Disk speed (ms) log file:

  • Avg Read Stall: 5
  • Avg Write Stall: 6

My question how can we speed up the index rebuild, how can we get the best improvement?

Some ideas:

  • Should we exclude the table from the general index rebuild and have a seperate job to rebuild the index of these tables when we know there is less write usage? To suffer less from locking. (The application is used 24/7 so locking will always be an issue.)
  • Is it a good idea, to remove the clustered index and use a heap instead, since the data is so volatile?
    (We have a different index on FooDetail for FooId)

Best Answer

There is something which is incredibly wrong here. Your tables are tiny!

Just for comparison, I did a reorg on a clustered table with 450,000 rows and 22,000 pages having 42% fragmentation level. It took 1 second. This was on my 3 years old laptop.

You need to do some troubleshooting here.

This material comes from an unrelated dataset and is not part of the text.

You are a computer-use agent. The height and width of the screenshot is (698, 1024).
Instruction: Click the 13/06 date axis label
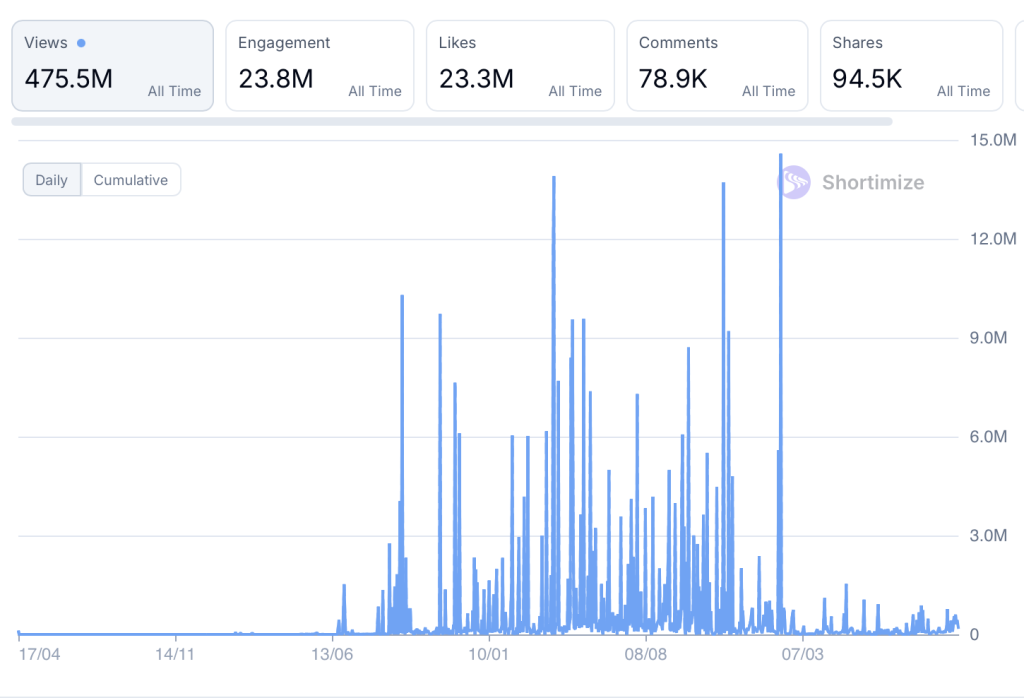pyautogui.click(x=333, y=654)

I would restore the database from a backup taken before such reorg to a new machine and do a reorg on that machine. Depending on that outcome, you will dig deeper.

If it is slow also on that machine, then there is something special about this table. Perhaps you have LOB pages, even though your post suggests you don't? I can't say why a reorg should take that long on a silent machine, but you want to have this as a baseline.

Assming the reorg is quick on the restored copy, you need to determine why it is so ultra-slow on the prod machine. Is it during that time-period? Perhaps you have blocking going on? What else is running that that time? You can for instance poll wait stats using any of the DMVs available (sys.dm_exec_session_wait_stats or sys.dm_os_wait_stats, depending on which is more convenient for you). Or just execute the reorg manually during a period where you know there isn't tons of work going on.

Rebuild is an option, of course. Or not doing defrag in the first place (perhaps you don't really gain anything from a defrag).

But considering that you have determined something way out of the ordinary, you want to get to the root of this before considering skipping defrag or doing rebuild instead.